Sebanyak 120 mahasiswa Fakultas Ilmu Sosial dan Ilmu Politik (FISIP) UIN Sunan Gunung Djati Bandung berkunjung ke Mahkamah Konstitusi (MK), Senin (4/5) pagi.
“Kedatangan kami dalam rangka studi lapangan, ingin mengetahui peran dan fungsi MK secara langsung dari narasumber MK. Jadi para mahasiswa tidak hanya mendengar melalui mata kuliah,” kata Asep pimpinan rombongan sekaligus dosen Sunan Gunung Djati Bandung.
Para mahasiswa FISIP UIN Sunan Gunung Djati diterima oleh peneliti MK, Fajar Laksono Soeroso yang berlanjut dengan memberikan materi seputar konstitusi. “Saya ingin mulai bercerita kenapa ada Mahkamah Konstitusi, kenapa ada yang namanya judicial review?” ucap Fajar.
Fajar menuturkan bahwa pada 1800 Presiden Amerika Serikat, John Adams dikalahkan oleh rivalnya Thomas Jefferson. Sebagai pihak yang kalah, John Adams, layaknya pejabatnya yang mau lengser, dia kumpulkan orang-orang dekatnya dan diangkatnya untuk menduduki jabatan-jabatan penting di Amerika Serikat. Hingga suatu malam diadakan acara serah terima antara Presiden John Adams dengan Thomas Jefferson, diangkatlah beberapa Hakim Agung Amerika Serikat. “Di kemudian hari kita mengenal peristiwa itu sebagai the midnight justice,” imbuh Fajar.

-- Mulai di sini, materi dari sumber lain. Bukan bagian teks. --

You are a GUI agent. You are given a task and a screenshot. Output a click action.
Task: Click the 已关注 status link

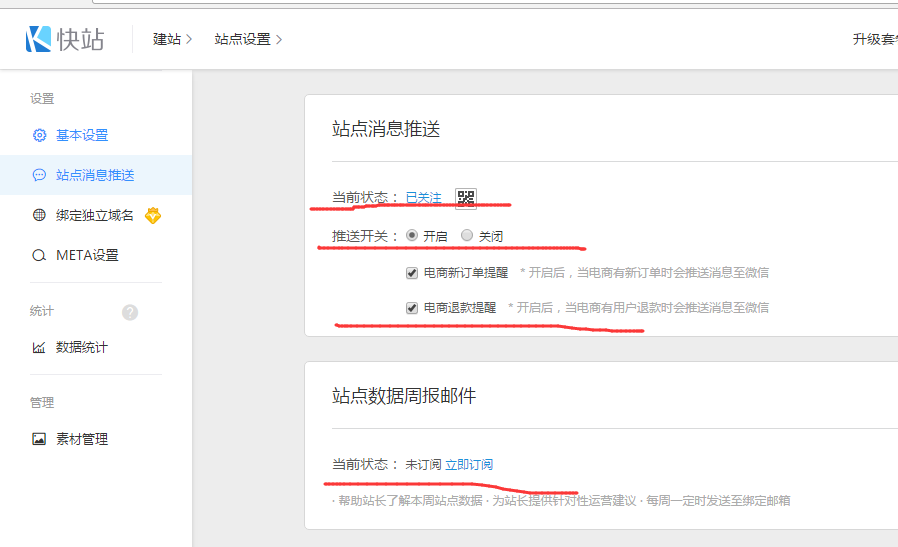[423, 198]
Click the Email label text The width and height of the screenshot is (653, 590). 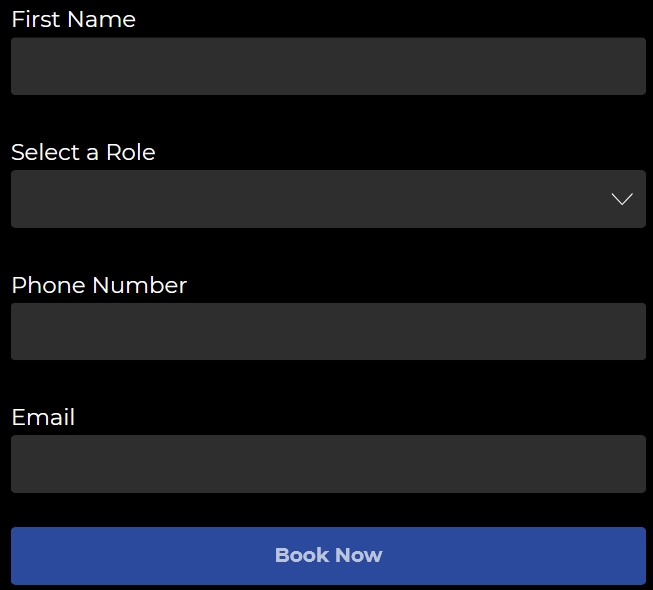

Namun sampai keesokan harinya, surat keputusan pengangkatan para Hakim Agung Amerika Serikat belum juga diserahkan kepada para pejabat yang bersangkutan. Sementara John Adams sudah lengser dan masuklah Thomas Jefferson sebagai presiden baru. Namun Jefferson tidak mau menyerahkan surat keputusan pengangkatan tersebut. Akhirnya salah seorang pejabat bernama Marbury meminta Mahkamah Agung Amerika Serikat agar memerintahkan Presiden menyerahkan surat pengangkatan tersebut.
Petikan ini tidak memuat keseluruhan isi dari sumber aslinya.